卢晓周: #41° anniversario del Messaggio ai compatrioti di Taiwan # i tempi sono maturi per l'unificazione con Taiwan, la forza del nostro esercito è sufficiente a completare l'unificazione di Taiwan senza intoppi, e anche a impedire un intervento armato degli Stati Uniti, e questo è il primo punto.
Secondo punto, la situazione interna di Taiwan non ci permette di continuare a procrastinare, non è realistico fare affidamento sulla speranza che i taiwanesi si arrendano e tornino giurando fedeltà [alla Cina], si commette un errore da opportunisti, dobbiamo approfittare ora che nell'isola c'è ancora una parte di persone che ancora conoscono il continente e la Cina, sfruttiamo questo momento per l'unificazione, non dobbiamo aspettare che non rimanga più un solo amico sull'isola per darci da fare, o perderemo la grande occasione.
Terzo punto, se agiamo ora possiamo promuovere facilmente la costruzione di un'unità nell'Asia Orientale, possiamo estromettere completamente gli Stati Uniti dall'area, toglierci questo peso dallo stomaco; così facendo possiamo unirci all'Asia Orientale, il Medio Oriente, la Russia, l'intera Eurasia; così la Cina avrebbe le carte in regola per essere finalmente un vero rivale per gli Stati Uniti.
Quarto punto, risolto il problema di Hong Kong, l'unificazione con Taiwan, l'integrazione con l'Asia Orientale, l'espulsione degli Stati Uniti dall'Asia Orientale, possiamo trasformare completamente Hong Kong.

Tuttavia la narrazione sulla “unificazione di Taiwan con la forza” sta perdendo il suo effetto minaccioso sui social media.
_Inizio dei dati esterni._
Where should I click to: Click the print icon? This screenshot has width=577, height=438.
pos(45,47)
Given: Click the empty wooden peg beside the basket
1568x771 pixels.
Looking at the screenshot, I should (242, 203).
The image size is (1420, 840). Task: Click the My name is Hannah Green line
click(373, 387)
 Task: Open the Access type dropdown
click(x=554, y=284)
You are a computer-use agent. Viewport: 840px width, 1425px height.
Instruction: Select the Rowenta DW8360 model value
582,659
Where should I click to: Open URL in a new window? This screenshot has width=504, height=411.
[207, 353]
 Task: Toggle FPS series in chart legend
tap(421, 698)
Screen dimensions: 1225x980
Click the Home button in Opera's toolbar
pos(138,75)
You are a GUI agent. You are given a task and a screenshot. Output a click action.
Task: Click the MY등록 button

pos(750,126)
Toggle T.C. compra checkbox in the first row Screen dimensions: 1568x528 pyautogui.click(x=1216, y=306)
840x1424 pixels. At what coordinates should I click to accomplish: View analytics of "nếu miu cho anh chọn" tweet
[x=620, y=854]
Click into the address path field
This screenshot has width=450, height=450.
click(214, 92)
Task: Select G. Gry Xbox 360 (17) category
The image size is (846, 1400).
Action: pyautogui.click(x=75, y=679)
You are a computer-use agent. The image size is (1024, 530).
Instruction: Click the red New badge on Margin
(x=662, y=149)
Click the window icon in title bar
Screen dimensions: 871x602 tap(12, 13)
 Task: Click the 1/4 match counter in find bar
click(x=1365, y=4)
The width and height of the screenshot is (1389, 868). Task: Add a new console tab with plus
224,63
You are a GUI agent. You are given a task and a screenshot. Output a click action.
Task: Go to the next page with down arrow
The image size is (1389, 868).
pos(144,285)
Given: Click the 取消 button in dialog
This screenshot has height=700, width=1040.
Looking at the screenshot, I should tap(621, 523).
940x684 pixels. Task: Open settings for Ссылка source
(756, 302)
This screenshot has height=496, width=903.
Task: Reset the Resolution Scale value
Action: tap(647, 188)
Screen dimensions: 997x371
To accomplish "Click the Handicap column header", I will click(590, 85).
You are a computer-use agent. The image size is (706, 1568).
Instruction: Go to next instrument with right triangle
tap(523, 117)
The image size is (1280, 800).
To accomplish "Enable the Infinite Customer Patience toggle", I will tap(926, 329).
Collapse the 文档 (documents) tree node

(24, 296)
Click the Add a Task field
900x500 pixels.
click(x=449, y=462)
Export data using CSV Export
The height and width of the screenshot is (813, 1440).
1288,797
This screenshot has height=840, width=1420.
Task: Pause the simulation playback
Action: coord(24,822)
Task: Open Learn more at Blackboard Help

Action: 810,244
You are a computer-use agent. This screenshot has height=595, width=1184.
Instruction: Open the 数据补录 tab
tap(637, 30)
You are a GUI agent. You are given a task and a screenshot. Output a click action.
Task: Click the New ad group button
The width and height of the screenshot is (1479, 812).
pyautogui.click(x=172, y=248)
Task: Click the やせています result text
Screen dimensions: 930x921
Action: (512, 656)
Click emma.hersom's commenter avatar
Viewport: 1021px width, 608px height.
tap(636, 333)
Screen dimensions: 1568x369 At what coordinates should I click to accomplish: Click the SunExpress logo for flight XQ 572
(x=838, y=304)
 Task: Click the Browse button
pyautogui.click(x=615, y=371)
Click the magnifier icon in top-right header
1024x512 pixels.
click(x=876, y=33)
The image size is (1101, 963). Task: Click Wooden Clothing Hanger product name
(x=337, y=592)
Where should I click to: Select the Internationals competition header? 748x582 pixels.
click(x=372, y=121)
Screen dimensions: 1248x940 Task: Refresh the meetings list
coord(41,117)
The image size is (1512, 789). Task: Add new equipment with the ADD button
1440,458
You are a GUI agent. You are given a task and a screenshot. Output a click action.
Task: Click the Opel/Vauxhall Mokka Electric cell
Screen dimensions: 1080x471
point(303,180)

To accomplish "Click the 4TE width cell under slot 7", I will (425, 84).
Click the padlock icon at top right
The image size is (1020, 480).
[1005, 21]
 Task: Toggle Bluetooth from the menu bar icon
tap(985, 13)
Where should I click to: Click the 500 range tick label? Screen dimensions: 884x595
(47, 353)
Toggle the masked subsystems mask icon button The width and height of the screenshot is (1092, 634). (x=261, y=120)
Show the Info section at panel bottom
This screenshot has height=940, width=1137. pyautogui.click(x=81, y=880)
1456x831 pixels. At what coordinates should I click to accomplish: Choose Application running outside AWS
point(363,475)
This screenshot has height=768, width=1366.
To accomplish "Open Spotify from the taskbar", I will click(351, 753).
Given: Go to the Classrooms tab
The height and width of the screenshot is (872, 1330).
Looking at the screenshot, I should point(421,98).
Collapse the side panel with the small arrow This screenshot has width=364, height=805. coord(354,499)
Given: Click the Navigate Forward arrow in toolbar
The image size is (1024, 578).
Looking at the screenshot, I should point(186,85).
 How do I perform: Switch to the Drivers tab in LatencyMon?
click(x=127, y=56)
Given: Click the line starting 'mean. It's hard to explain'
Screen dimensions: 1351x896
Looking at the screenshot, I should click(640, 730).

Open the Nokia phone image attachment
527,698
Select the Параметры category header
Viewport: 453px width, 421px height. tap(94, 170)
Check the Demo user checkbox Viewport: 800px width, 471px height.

A Taiwan gli attivisti pro-indipendenza hanno messo in risalto commenti cinesi estremisti come “teniamoci l'isola ma non le persone” per consolidare la convinzione che Taiwan debba troncare i legami con la Cina prima che sia troppo tardi. Anche Chang Yachung aveva detto ai lettori di Global Times [en] che, ogni volta che le autorità cinesi ribadivano la loro posizione sull'unificare Taiwan con la forza, la popolarità di Tsai guadagnava qualche punto.

Per quanto riguarda Hong Kong, dopo più di sei mesi di protesta contro le ingerenze politiche di Pechino, i netizen avevano trasformato la narrazione sulla “unificazione di Taiwan con la forza” in uno scherzo. L'ultimo giorno del 2019 i membri della comunità online del popolare Hong Kong Golden Forum sbeffeggiarono le minacce militari della Cina organizzando un flash mob online per un conto alla rovescia all'operazione dell'esercito del 2020. Il conto alla rovescia è stato ampiamente riportato dai media taiwanesi.